BURKINA-NAHOURI-ADMINISTRATION-TERRITOIRE
Nahouri/Frontière commune : Les autorités burkinabè et ghanéennes lancent les travaux de réaffirmation
Pô, 23 juin 2026 (AIB)-Le gouverneur de la région du Nazinon, Massalado Yvette Nacoulma Sanou a présidé ce vendredi 22 juin à Pô, la cérémonie d’installation des membres de la Commission mixte paritaire de réaffirmation (CMPR) de la frontière Burkina-Ghana et du lancement des travaux de réaffirmation de la ligne frontière. Elle avait à ses côtés, l’ambassadeur du Ghana représentant le ministre des Terres et des ressources naturelles du Ghana, Kenneth Akibaté
Composée de 20 membres dont 10 de chaque pays, la Commission mixte paritaire de réaffirmation (CMPR) de la frontière Burkina – Ghana aura la lourde charge de procéder à la démarcation et la réaffirmation des limites territoriales afin de transformer les frontières en de véritables passerelles d’échanges, de paix et de prospérité partagés.

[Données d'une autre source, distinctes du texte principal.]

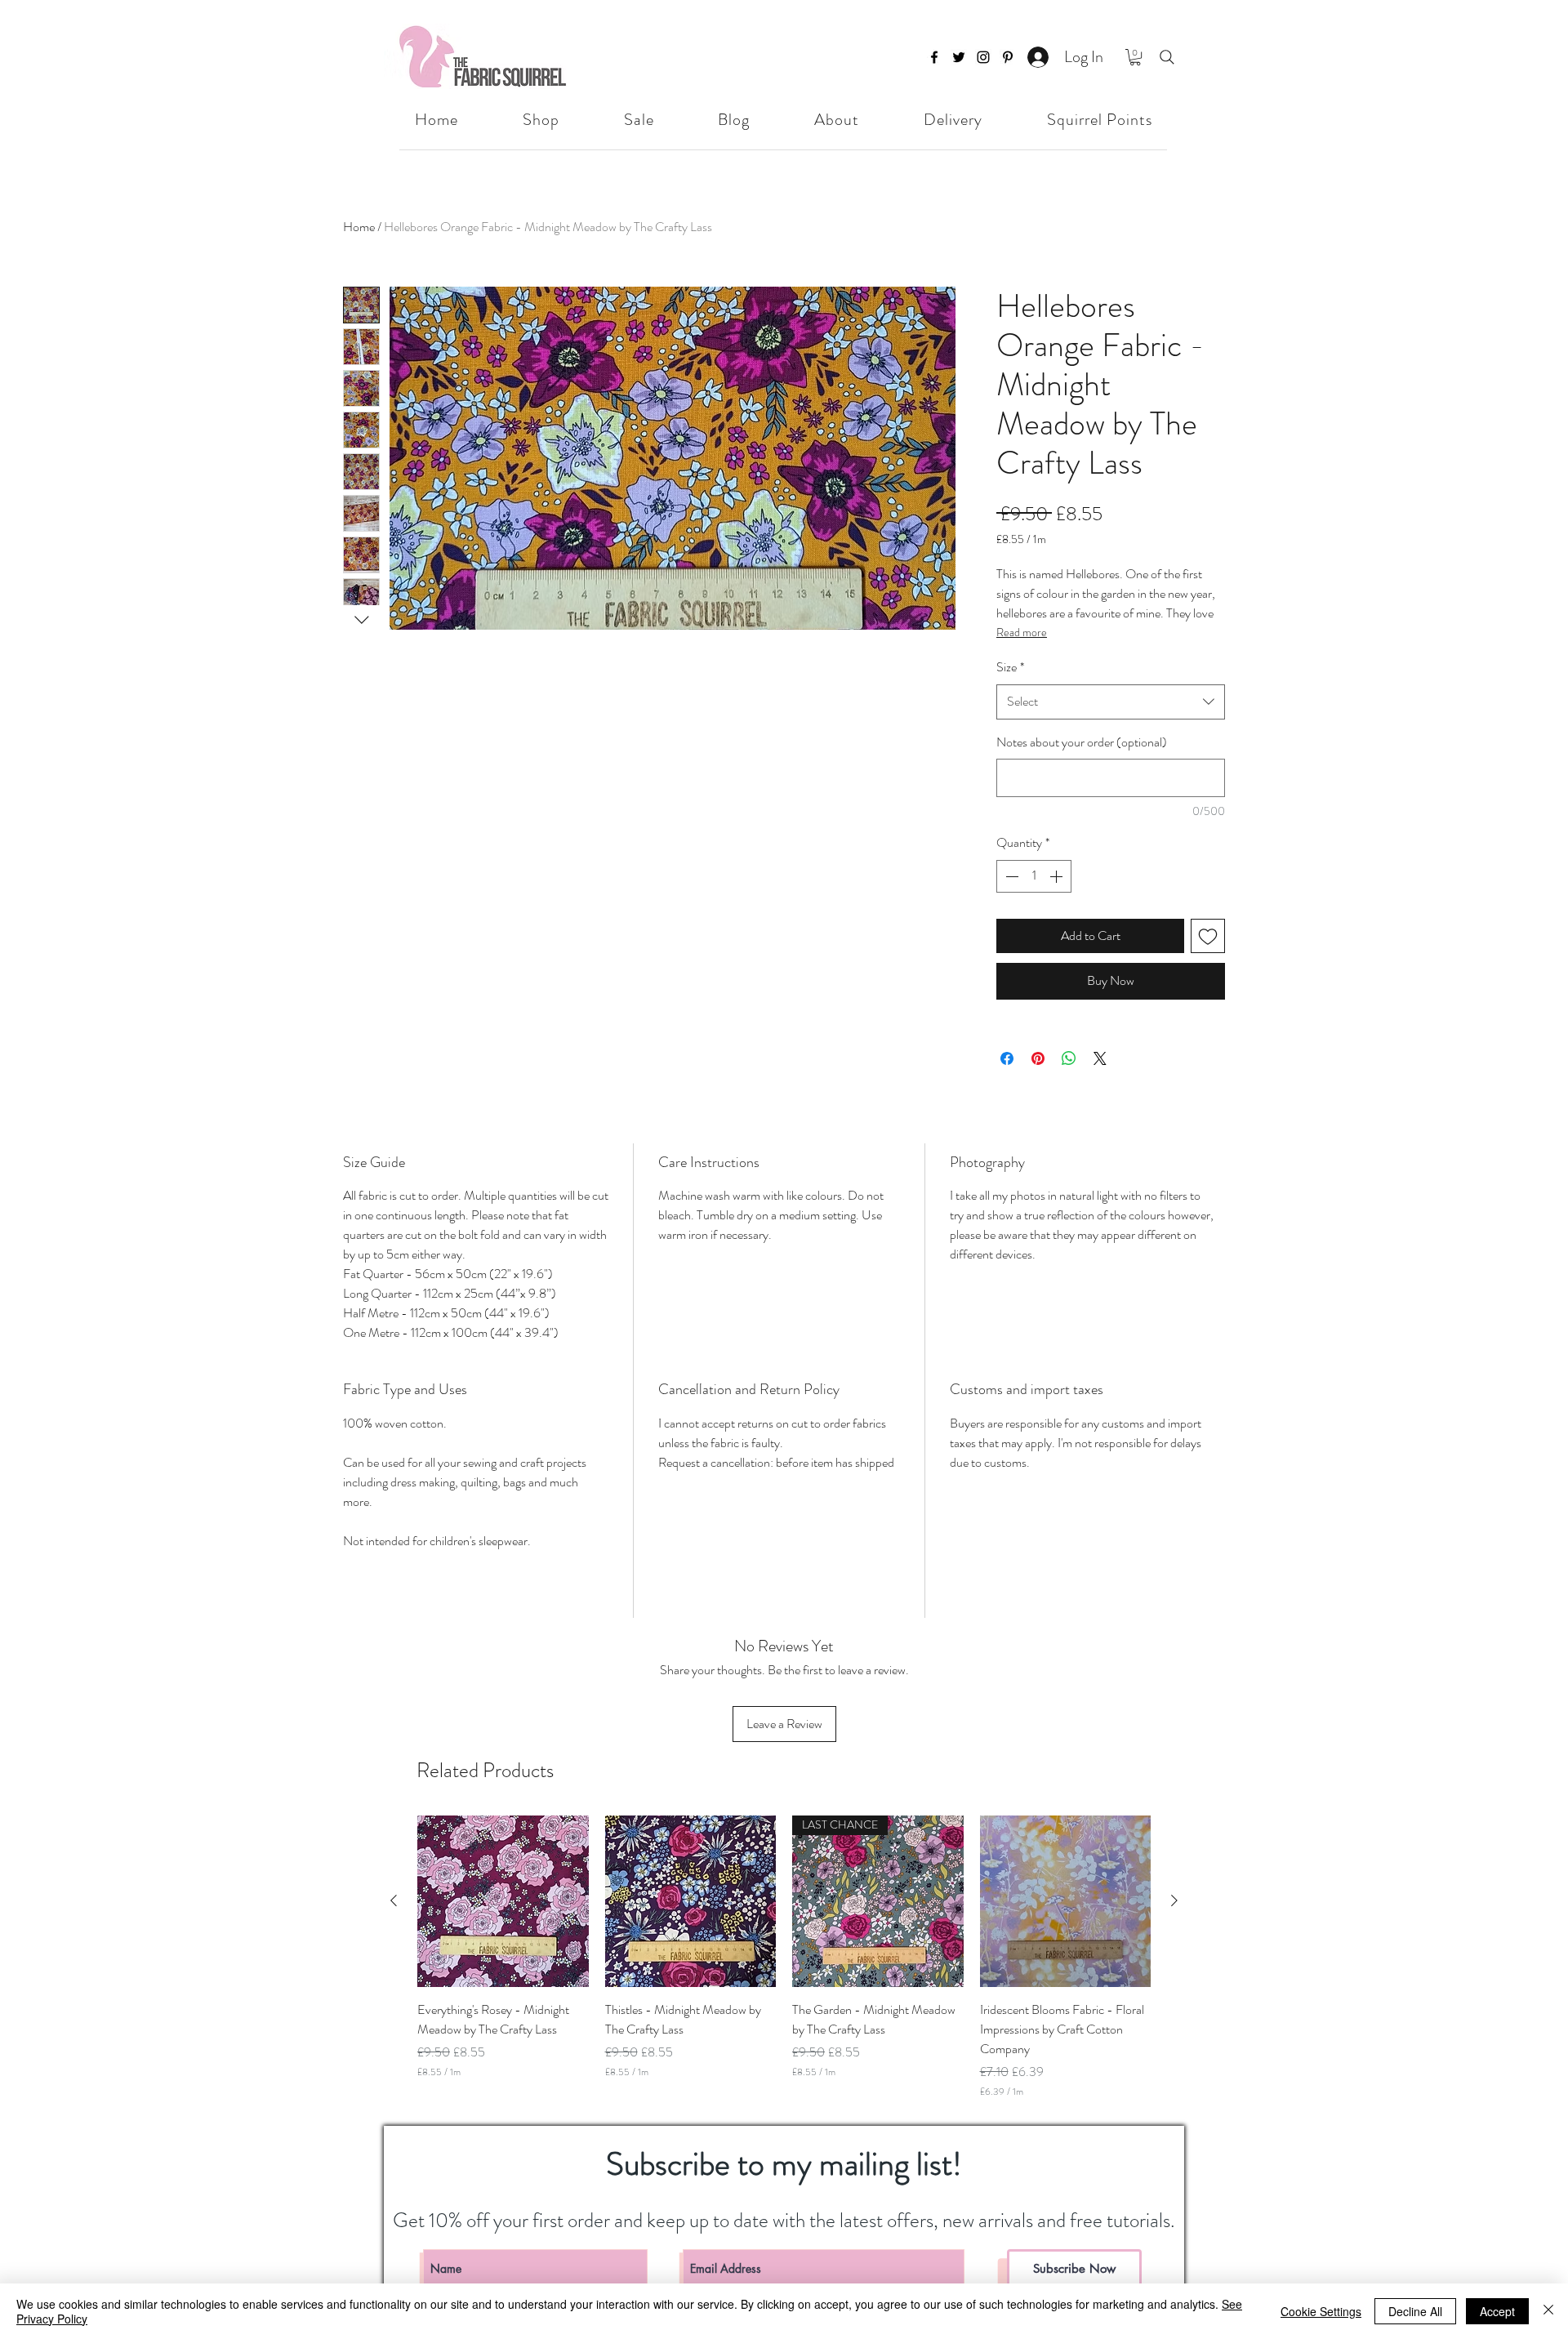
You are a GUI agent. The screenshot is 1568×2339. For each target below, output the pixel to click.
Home (359, 226)
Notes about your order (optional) (1081, 742)
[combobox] (1110, 702)
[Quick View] (503, 1901)
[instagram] (983, 57)
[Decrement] (1010, 876)
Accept (1497, 2311)
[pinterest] (1008, 57)
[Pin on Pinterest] (1038, 1058)
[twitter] (959, 57)
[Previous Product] (393, 1900)
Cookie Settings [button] (1321, 2311)
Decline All (1415, 2311)
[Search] (1167, 57)
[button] (1135, 57)
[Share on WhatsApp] (1069, 1058)
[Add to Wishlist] (1208, 936)
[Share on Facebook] (1007, 1058)
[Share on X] (1100, 1058)
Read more (1021, 632)
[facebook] (934, 57)
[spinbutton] (1034, 876)
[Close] (1548, 2311)
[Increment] (1057, 876)
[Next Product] (1174, 1900)
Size (1010, 666)
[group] (784, 1957)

Pour faciliter la mission de la commission sur le terrain, 8 jours ont été consacrés à l’élaboration du document final dans la ville de Pô.
« La démarcation et la réaffirmation des limites territoriales sont des préalables indispensables à la sérénité entre pays limitrophes et à la stabilité sous régionale », a prononcé le gouverneur du Nazinon, Massalado Yvette Nacoulma Sanou, prononçant le discours du ministre d’Etat, ministre de l’Administration territoriale.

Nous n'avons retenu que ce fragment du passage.